From www.mariusbrill.com:
I'm a novelist, journalist and film maker mainly interested in Neuroscience, Conjuring, Hustles, Deception, Illusion, Delusion and the nature of Love This is how the TLS summed me up:
"Puns, gags, witty observations, surreal flights, there is a laugh of some sort in every line... A quip for Brill is the Cleopatra for which he will give up the world and consider it well lost."
And that's a fair cop... which is more than you'll find in The Wire.
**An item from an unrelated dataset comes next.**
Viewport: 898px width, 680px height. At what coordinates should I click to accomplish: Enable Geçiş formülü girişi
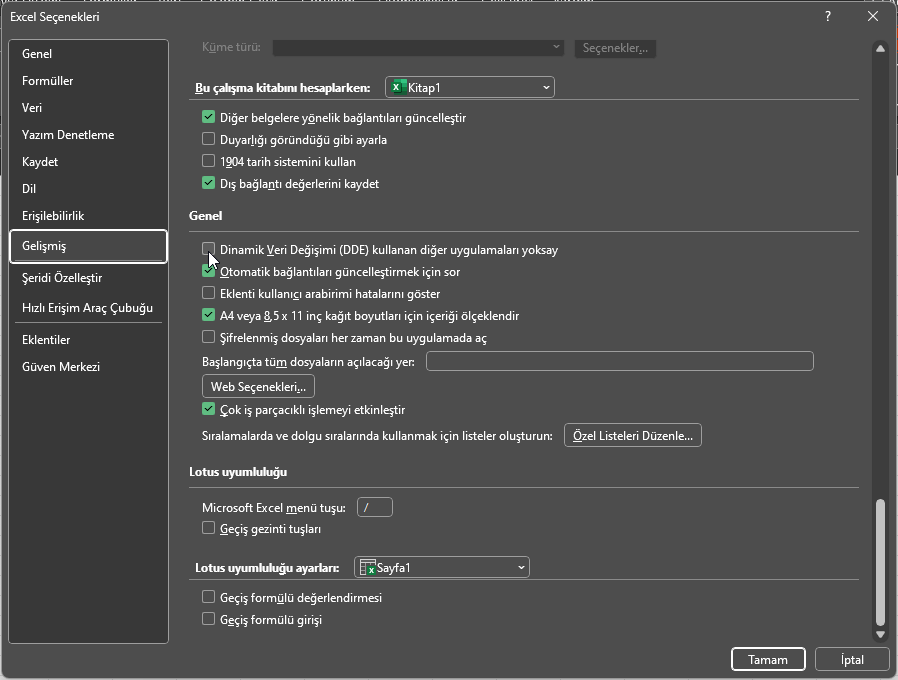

Began my career in journalism at The Evening Standard in 1985, becoming their first photo-journalist before going on to write for several national newspapers. Then, age 26, I went up to Oxford to read English. I continued working for the Sunday Times and for a while was the Sunday Express science editor. Other moments I might have capitalized on, but failed to, include: at 19 my first play 'Frikzhan', won the 1985 National Youth Theatre/Texaco Most Promising Playwright Award; my radio play 'sLaughter In The Dark' won the 1991 BBC Young Writers Festival and I wrote the subsequent popular comedy series for Radio 4 broadcast in 1995; the script for my short film, 'Diary of a Surreal Killer' starring Paula Hamilton and A.A.Gill was nominated for the 1997 BAFTA Carl Foreman Award. I've written a number of television documentaries - which have included the award winning BBC/A&E series 'Prohibition'. Making Love was my first novel. How to Forget, out in August 2011 is my second.